O rockabilly dá o tom de ‘Letícia’ (Antunes/ Fernando Nunes), com sua amarga letra no melhor estilo ‘Vou festejar’, samba de Jorge Aragão: “Mas o seu dia vai chegar e então você vai ver/ do seu veneno vai provar/ e você vai chorar/ você vai sofrer”, vocifera Thiago. O acordeão em ‘Delay’ (Lopes/ Bittencourt) sinaliza um insuspeitado clima nordestino liquidificado pela incisiva polifonia que caracteriza a faixa.
‘Macaco pavão’, inspirada e estranha balada do catarinense radicado em Alagoas, Wado, ganha bela versão, carregada de melancolia. O Les Pops também traz para o seu mundo iconoclasta o supracitado sucesso do centenário Assis Valente (1911 – 1958).
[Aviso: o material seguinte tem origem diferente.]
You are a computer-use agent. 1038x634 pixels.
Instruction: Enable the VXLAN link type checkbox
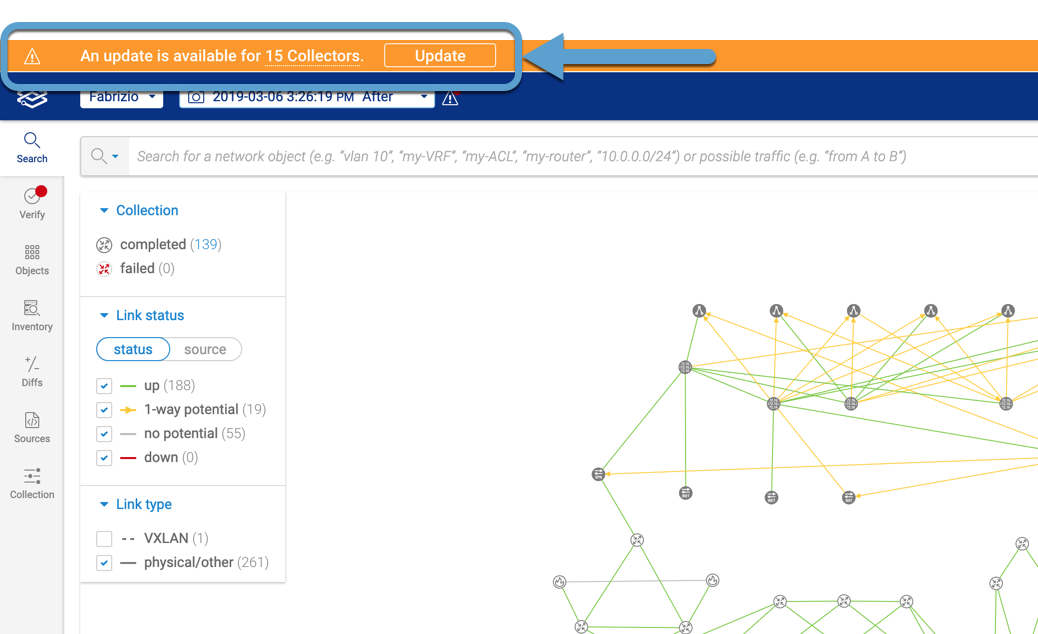coord(104,539)
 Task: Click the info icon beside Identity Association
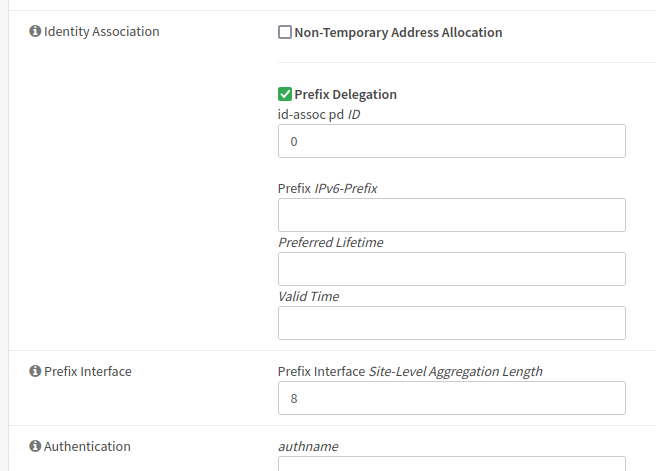[36, 32]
Fã confesso de Caetano Veloso, Rodrigo Bittencourt rebobina em ‘A canção’, o tema de ‘Canção de protesto’, faixa do compositor baiano que abria o disco ‘Amor & Música’ (1987), de Zizi Possi. Os versos criticam o excesso de sentimentalismo da produção musical brasileira: “A canção cansou de dizer coração/ A canção cansou de sofrer por paixão”, diagnostica Rodrigo.
Falando ou não de amor, a canção parece fortalecida com as altas doses de inteligência e ironia de ‘Quero ser cool’, CD sem a aura lírica do incensado ‘Feito pra acabar’, de Marcelo Jeneci, mas tão bom quanto.